I’m grateful for the safety that enraptures me when I’m hand-in-hand with my friends as they delve mindlessly down the path of the labyrinth that is me, to find the chest where the treasures are kept – because I asked them to accompany me on an odyssey.

I am grateful for those that ventured down, down, down with me where my treasures reside, braving the ghouls that hide in the darkest parts of me looking for excuses to start wars, to pick the locks and let the treasure tumble unceremoniously to the floor.

I’m grateful that once the chains are untangled and the locks are discarded and set aside, and the lid groans angrily as its lifted and the treasures are discovered, exposed and shared – that they stay.

That they stay and help me heave the treasures back into the chest, wiping beads of sweat from their brows and smile while I return the chains and locks to their rightful places.

That they stay and drag me screaming back from oblivion to the fire to warm my cold, dead hands.

That they stay and crawl with me towards the tendrils of eternal sunshine.

I love you.

I am forever grateful that you will always help me to find the light.

My brain is full today. My heart aches today. I’m carrying the weight and burden of the hurt currently being experienced by so many people that I love truly and I need to place it somewhere.

It’s been a long time since I’ve been inspired to write anything; I mean, I don’t even know if inspired is the right term, because it’s not a sparkling desire to share anything with anyone in particular.

Right now it’s just a fervent need to get out the things that are floating around in my head late on a Saturday afternoon, to put them in some logical order and give them meaning.

At present, they’re just independent words in multi-coloured san serif fonts bouncing around the chasm that is me.

Someone I’ve known for a long time told me last night that by his estimation, I was 99% neutral good, and the remaining 1% of my character that is chaotic evil was nullified by this. This in itself to me is kinda strange conceptually, but it’s caused me to do some pretty intense thinking since.

But. It’s the 1% that keeps me up at night. It’s the 1% that stops me from believing I’m a good person. It’s the 1% that has me staring into space, agonising about everything.

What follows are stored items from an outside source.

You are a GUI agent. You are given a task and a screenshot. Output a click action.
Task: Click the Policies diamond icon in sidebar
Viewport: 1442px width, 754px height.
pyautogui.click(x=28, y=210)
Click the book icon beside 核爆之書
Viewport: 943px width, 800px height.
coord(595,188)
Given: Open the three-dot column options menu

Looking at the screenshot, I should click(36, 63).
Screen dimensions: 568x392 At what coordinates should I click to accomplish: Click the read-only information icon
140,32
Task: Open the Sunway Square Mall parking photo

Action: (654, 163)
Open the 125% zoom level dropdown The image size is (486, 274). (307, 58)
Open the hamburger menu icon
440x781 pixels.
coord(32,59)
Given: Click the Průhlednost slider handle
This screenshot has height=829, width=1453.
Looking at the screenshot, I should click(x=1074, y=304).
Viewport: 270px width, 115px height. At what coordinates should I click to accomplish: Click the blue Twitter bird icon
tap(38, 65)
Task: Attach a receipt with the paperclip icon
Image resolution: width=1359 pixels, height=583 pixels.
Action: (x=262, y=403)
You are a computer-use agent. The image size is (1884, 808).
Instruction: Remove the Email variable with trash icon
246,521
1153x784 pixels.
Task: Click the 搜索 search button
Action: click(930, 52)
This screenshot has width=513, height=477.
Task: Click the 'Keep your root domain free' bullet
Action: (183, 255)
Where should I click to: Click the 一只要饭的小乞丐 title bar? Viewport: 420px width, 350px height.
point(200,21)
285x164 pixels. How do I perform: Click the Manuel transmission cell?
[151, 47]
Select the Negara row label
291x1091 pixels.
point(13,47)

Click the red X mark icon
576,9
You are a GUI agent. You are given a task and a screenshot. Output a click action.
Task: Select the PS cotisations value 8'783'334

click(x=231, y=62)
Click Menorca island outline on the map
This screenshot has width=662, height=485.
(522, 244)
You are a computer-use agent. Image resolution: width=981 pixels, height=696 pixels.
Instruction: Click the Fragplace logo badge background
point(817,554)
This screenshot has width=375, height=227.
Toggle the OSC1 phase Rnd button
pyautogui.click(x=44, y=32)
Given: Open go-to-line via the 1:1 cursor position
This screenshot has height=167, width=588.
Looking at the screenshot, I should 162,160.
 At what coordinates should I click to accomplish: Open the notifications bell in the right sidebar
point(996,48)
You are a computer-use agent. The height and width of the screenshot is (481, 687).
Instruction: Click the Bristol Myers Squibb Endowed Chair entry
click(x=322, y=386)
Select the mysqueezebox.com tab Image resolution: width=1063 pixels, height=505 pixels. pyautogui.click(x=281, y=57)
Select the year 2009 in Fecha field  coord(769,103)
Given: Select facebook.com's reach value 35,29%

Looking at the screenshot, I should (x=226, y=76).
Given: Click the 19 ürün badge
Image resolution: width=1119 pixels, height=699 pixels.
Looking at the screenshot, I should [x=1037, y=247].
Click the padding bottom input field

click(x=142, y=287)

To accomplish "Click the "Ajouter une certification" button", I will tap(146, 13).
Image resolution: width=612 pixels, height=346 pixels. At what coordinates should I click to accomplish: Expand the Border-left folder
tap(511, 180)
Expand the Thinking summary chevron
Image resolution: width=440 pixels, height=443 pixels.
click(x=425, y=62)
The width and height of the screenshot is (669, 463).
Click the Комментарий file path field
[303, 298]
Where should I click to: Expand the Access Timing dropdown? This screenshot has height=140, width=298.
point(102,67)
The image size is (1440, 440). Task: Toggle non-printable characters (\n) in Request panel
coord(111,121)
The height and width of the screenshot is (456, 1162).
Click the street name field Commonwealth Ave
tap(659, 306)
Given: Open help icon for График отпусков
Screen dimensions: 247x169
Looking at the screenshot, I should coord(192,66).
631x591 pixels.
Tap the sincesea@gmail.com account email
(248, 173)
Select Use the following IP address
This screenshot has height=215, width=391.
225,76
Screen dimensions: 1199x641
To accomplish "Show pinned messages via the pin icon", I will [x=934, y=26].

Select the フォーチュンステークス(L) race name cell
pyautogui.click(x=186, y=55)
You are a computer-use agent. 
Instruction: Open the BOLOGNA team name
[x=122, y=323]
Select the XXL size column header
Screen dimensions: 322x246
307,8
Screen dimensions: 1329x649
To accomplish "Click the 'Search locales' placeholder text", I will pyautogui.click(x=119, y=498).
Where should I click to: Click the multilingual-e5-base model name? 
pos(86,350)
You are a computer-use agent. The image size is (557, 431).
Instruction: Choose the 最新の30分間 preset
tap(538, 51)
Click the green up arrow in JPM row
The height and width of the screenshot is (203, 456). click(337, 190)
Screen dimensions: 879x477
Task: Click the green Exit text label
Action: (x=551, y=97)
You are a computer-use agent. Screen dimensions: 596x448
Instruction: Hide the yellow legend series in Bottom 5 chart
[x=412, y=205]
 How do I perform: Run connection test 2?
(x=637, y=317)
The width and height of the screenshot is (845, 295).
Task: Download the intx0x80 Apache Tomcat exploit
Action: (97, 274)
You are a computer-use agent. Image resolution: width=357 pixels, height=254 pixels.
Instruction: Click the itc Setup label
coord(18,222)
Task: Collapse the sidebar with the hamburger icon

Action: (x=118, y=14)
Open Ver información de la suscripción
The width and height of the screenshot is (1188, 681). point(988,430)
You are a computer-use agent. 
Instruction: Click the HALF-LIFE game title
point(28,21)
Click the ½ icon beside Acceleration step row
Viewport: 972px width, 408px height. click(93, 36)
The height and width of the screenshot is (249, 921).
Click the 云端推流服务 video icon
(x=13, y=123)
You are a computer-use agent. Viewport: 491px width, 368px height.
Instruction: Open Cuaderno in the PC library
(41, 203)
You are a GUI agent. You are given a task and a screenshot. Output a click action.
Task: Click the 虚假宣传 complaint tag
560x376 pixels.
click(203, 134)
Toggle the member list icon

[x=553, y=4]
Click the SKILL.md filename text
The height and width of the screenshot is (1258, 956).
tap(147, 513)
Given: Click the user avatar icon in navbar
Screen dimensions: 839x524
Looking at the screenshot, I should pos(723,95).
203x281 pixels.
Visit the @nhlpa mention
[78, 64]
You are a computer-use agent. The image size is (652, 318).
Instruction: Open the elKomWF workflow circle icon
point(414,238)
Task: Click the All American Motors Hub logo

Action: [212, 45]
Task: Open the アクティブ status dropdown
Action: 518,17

I realise in writing that, I’m exposing myself as an incredibly and highly-emotional person. I used to think that this was a character flaw, but I realise now that this is what makes me human and is a distinctive part of my ego or self. It’s why I initiate conversation with people when I feel their energy shift.  I recognise darkness in others as its so familiar and know that in these times, all we need is the suggestion of a shaft of light to echo through the black. These conversations are usually cumbersome words, spilling over each other and falling into the atmosphere, spoken in stilted phrasing and with nervous hesitation.

So you know – I see you’re broken. We recognise each other. I understand that you are pulling back the curtain, to let me understand how your machinations work. I understand you are vulnerable. I see you. I hear you.

Willingly, I carry your grief like ghosts. I haul them around with me, like they’re chained at my wrists and at my ankles. They follow me from room to room, house to house, haunting every single space I occupy.

These ghosts are the 1%.

They’re hurt, shame, disgust, apathy, remorse.

They’re agony, grief, guilt and resentment.

They’re hate, self-loathing, disregard and torture.

They follow me like shadows settling at dusk.